**AIM OF THE EXERCISE:** Rewrite the part of the "Wild Boy" review starting at "The rapid switches" and ending at "of their characters.", replacing "athletic" with "agile".

**DOCUMENT PASSAGE:**
AISLE SAY San Francisco


by Oliver Goldstick
Based on the book Not Even Wrong: Adventures in Autism by Paul Collins
Directed by Ken Sonkin
Presented by Dragon Productions
Dragon Productions Theatre
2120 Broadway St., Redwood City, CA / (650) 493-2006

Reviewed by Judy Richter

Autism is a difficult diagnosis for parents to accept.

That's true of the parents in Oliver Goldstick's "Wild Boy," presented by Dragon Theatre and based on "Not Even Wrong: Adventures in Autism," a book by Paul Collins.

Since three of the main characters are named after Collins; his wife, Jennifer; and their son, Morgan; one assumes it's based on their real-life experiences.

In the play, when their pediatrician suggests testing that leads to a diagnosis of autism for their toddler son, Paul (Ryan O'Donnell) and Jennifer (Olivia Haas) are in denial at first. Over time, however, they come to realize that Morgan (Johnathan Tierney) is different and that they have to do what they can to help him.

In the meantime, Paul, a writer, is working on a book about Peter, the Wild Boy (Tierney again), an apparently 12-year-old feral boy who actually was found naked and mute in 1725 in a German forest by the man who became England's King George I (John Stephen King).

When he went to England to assume the throne, George brought Peter along and turned him into a pet of sorts even though the boy hated wearing clothes and would rather sleep on the floor than in a bed. Eventually he was sent to live with a farmer and others who looked after Peter until his death in 1785, when he was probably in his 70s.

The play smoothly switches between 18th century and present. The present is more interesting because it's more relevant to what many parents are experiencing as they cope with their child's autism.

Paul and Jennifer never know what to expect from Morgan, especially since he lacks social skills and doesn't speak. The stress strains their marriage.

One of the few people who seems to relate to Morgan on some level is a family friend, Marc (King again), who takes him on outings to give the parents a respite.

Directed by Ken Sonkin, who also designed the sound, the play calls for only seven actors, but all except O'Donnell as Paul and Haas as Jennifer play multiple roles.

The rapid switches in eras are facilitated by Joshua McDermott's versatile set and lighting, along with Brooke Jennings' easily changed costumes.

The athletic Tierney as Morgan and Peter doesn't speak but mostly scrambles about the stage as Peter and remains absorbed in his own world as Morgan.

King plays several other roles besides George I and Marc. Also playing multiple roles are Mary Lou Torre, Isabel Siragusa and Bryan Moriarty. All of them manage to create separate personas for each of their characters.

Running about two hours with one intermission, "The Wild Boy" has an unsettled ending, but it does help one to understand what it means to be different and what it takes to cope with differences.

**STUDY MATERIAL:**
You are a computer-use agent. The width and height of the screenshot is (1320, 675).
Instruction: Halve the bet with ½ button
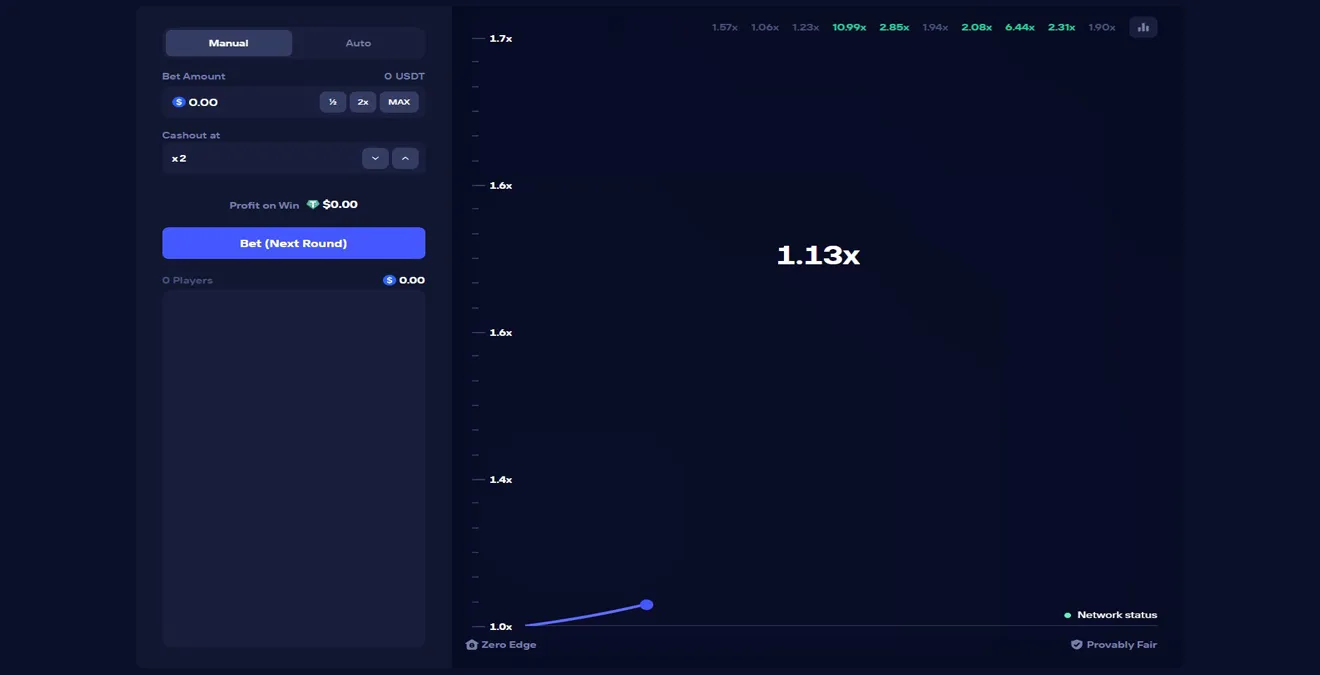point(333,102)
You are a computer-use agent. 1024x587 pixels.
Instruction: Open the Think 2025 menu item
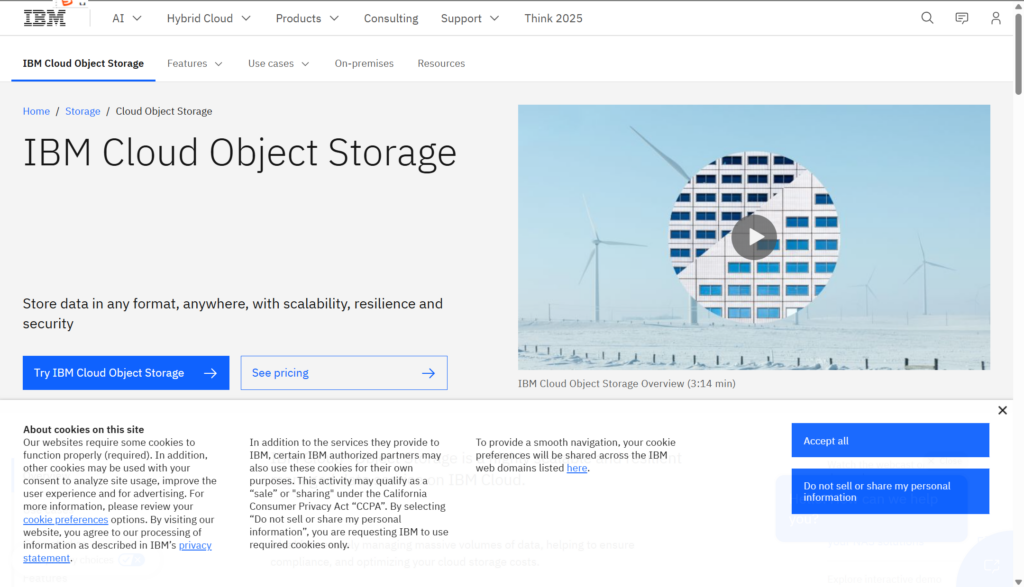coord(553,18)
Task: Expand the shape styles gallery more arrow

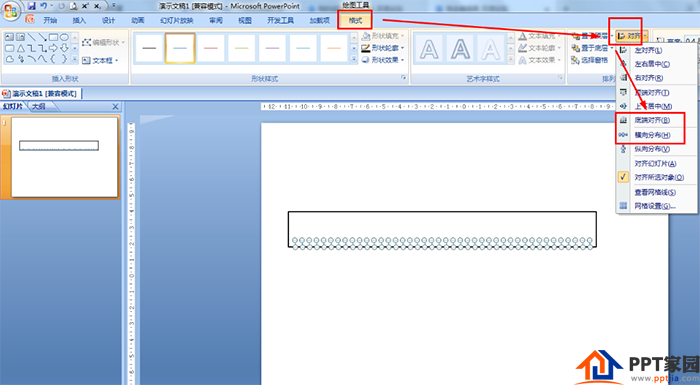Action: (x=354, y=59)
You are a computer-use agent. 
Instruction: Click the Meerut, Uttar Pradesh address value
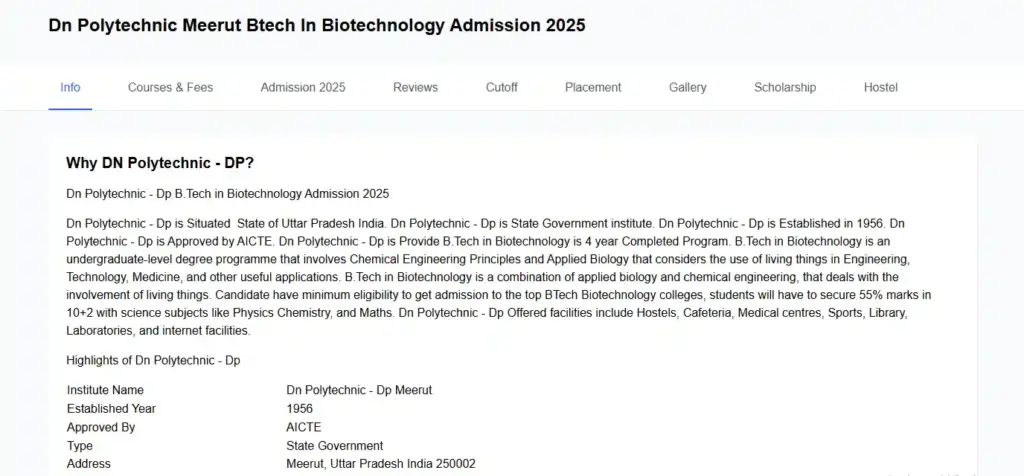click(380, 464)
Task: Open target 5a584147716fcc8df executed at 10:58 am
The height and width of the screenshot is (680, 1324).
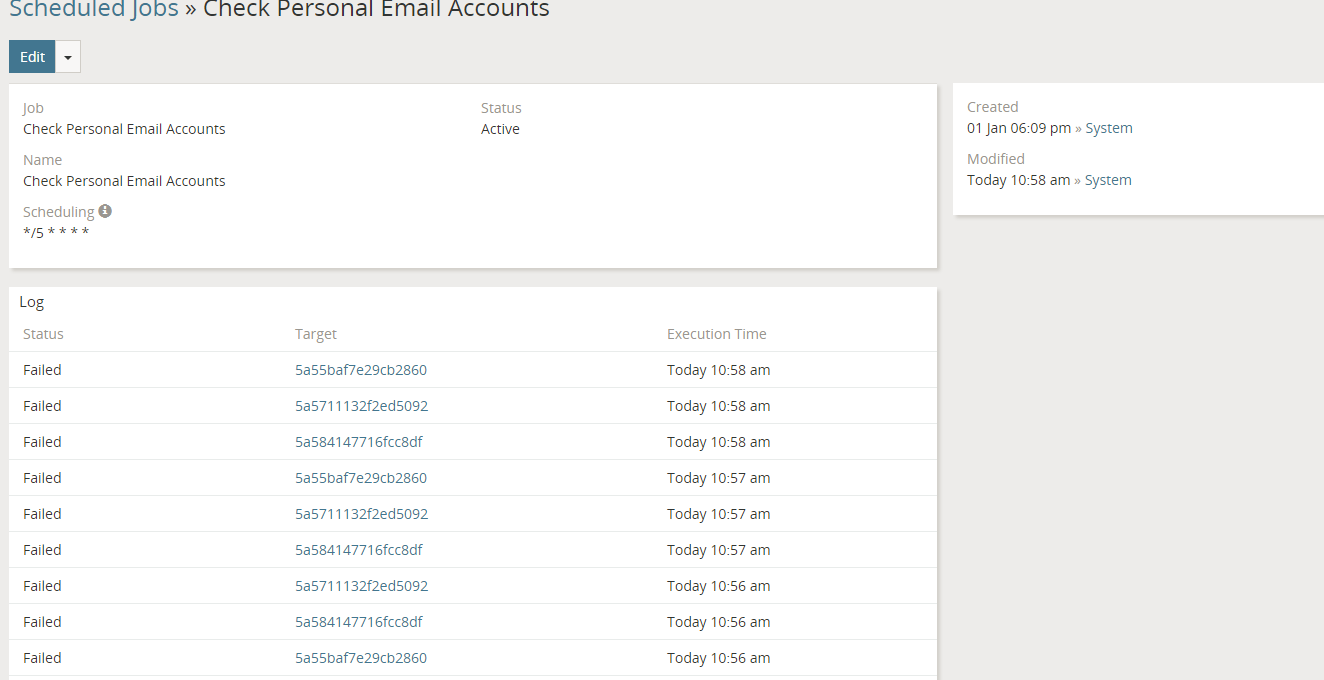Action: tap(358, 442)
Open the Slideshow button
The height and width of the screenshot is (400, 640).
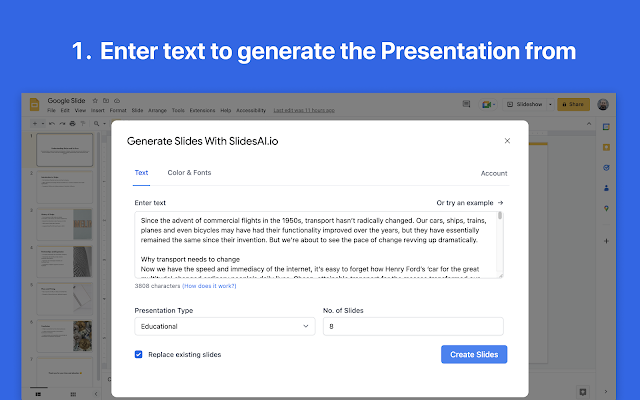pyautogui.click(x=527, y=104)
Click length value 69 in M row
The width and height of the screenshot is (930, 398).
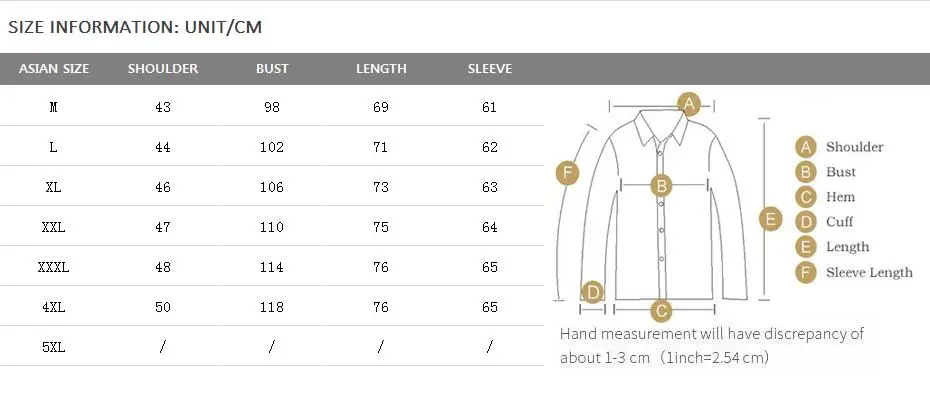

**RESULT OF THIS EXERCISE:**
The rapid switches in eras are facilitated by Joshua McDermott's versatile set and lighting, along with Brooke Jennings' easily changed costumes.

The agile Tierney as Morgan and Peter doesn't speak but mostly scrambles about the stage as Peter and remains absorbed in his own world as Morgan.

King plays several other roles besides George I and Marc. Also playing multiple roles are Mary Lou Torre, Isabel Siragusa and Bryan Moriarty. All of them manage to create separate personas for each of their characters.